Stored entries
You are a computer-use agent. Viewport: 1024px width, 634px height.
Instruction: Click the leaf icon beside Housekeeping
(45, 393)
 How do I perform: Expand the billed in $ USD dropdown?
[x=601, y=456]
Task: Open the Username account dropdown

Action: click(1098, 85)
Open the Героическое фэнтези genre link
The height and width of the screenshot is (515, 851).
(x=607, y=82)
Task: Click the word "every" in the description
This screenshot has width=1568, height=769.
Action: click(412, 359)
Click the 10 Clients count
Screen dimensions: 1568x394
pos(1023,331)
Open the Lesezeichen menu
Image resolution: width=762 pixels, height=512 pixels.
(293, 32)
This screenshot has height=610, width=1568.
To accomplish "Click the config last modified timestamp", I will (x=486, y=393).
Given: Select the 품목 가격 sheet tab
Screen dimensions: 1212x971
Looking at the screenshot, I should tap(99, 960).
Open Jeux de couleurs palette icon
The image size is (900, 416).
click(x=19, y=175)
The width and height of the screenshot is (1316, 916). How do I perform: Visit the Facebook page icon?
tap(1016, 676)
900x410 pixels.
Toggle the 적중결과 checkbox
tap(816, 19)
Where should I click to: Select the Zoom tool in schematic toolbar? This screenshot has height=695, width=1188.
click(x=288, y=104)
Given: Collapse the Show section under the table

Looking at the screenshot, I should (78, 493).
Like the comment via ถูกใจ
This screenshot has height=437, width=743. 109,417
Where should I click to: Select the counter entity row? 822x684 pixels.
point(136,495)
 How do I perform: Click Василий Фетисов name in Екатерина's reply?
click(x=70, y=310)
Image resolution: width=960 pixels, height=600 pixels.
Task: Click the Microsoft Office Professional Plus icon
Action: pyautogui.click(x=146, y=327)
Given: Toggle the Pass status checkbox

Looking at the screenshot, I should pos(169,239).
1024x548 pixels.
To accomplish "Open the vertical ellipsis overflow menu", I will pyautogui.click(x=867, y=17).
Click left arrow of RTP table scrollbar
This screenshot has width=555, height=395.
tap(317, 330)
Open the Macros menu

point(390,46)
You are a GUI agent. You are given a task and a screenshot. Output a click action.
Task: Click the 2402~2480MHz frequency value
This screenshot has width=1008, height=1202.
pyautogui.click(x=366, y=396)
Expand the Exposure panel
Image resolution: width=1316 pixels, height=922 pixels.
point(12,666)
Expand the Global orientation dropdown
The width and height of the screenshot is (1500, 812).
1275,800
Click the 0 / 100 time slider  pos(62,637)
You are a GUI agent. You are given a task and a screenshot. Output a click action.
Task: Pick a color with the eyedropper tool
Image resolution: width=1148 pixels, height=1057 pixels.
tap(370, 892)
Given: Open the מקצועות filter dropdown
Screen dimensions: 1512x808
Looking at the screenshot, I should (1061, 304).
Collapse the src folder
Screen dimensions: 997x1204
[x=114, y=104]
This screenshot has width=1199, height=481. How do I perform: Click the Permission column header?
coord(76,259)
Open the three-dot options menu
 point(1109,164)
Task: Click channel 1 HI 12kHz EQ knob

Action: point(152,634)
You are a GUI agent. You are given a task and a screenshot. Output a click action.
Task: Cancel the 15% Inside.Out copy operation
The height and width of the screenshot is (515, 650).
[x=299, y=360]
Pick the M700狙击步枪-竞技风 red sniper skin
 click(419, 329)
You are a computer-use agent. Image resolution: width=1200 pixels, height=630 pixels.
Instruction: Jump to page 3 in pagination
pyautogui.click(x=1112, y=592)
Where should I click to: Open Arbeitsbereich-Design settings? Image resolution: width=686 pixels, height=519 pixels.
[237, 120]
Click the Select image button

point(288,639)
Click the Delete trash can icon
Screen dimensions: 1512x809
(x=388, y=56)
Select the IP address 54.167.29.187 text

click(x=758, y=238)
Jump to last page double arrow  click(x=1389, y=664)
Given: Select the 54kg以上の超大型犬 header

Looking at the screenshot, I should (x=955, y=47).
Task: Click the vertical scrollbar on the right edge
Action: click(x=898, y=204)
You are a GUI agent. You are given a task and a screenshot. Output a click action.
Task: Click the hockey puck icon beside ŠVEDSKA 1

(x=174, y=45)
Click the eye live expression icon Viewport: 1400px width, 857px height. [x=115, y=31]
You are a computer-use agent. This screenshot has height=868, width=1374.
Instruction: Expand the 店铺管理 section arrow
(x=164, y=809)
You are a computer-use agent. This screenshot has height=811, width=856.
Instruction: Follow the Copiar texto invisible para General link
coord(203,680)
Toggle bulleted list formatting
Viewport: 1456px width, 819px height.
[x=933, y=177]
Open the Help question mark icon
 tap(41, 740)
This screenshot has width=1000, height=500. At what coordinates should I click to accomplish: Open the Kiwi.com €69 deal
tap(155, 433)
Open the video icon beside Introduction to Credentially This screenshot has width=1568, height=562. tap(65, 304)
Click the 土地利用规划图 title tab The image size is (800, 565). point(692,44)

(ACTION ITEM): From the first line of the records above down to the line containing "Given: Select the 품목 가격 sheet tab", repeat each line exactly as written. Include both of those lines and add nothing.

(RESPONSE TO THE TASK):
You are a computer-use agent. Viewport: 1024px width, 634px height.
Instruction: Click the leaf icon beside Housekeeping
(45, 393)
 How do I perform: Expand the billed in $ USD dropdown?
[x=601, y=456]
Task: Open the Username account dropdown

Action: click(1098, 85)
Open the Героическое фэнтези genre link
The height and width of the screenshot is (515, 851).
(x=607, y=82)
Task: Click the word "every" in the description
This screenshot has width=1568, height=769.
Action: click(412, 359)
Click the 10 Clients count
Screen dimensions: 1568x394
pos(1023,331)
Open the Lesezeichen menu
Image resolution: width=762 pixels, height=512 pixels.
(293, 32)
This screenshot has height=610, width=1568.
To accomplish "Click the config last modified timestamp", I will (x=486, y=393).
Given: Select the 품목 가격 sheet tab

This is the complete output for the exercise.